Each line below that holds the word "computer" counts once. Say how many such lines there are, and no more.

..........

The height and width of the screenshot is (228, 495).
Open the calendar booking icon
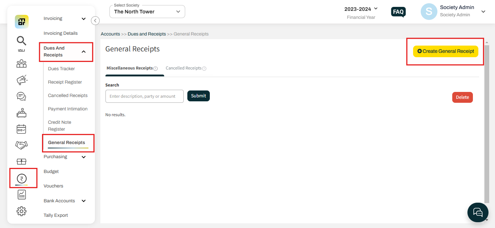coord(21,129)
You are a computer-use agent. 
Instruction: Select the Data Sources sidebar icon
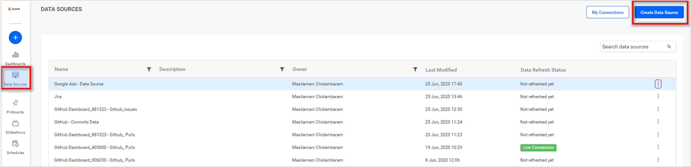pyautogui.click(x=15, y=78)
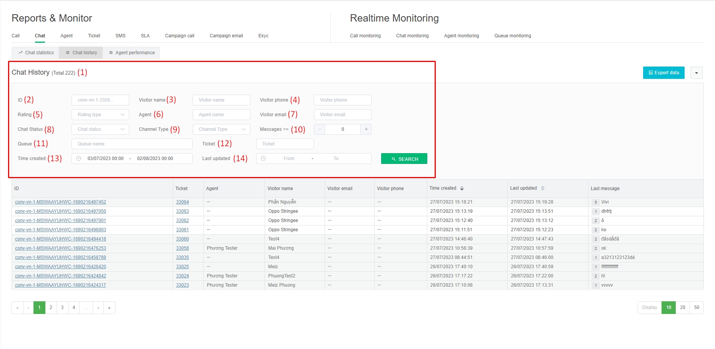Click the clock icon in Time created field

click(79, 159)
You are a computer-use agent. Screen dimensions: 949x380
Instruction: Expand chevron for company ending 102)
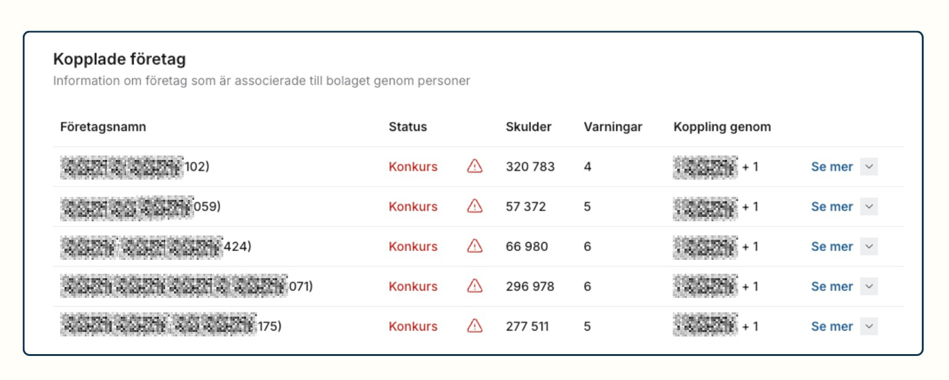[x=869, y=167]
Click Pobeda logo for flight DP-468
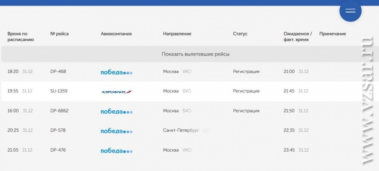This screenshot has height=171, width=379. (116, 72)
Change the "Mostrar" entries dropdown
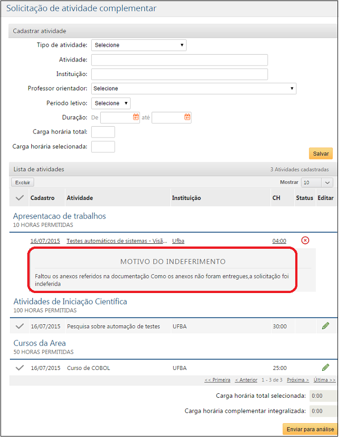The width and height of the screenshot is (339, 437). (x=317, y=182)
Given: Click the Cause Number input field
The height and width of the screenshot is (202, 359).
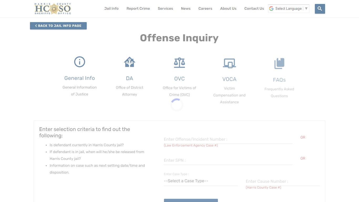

..........

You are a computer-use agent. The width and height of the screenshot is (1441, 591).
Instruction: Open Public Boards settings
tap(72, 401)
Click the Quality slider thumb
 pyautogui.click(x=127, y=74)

..........

[RESULT OF THIS EXERCISE] 3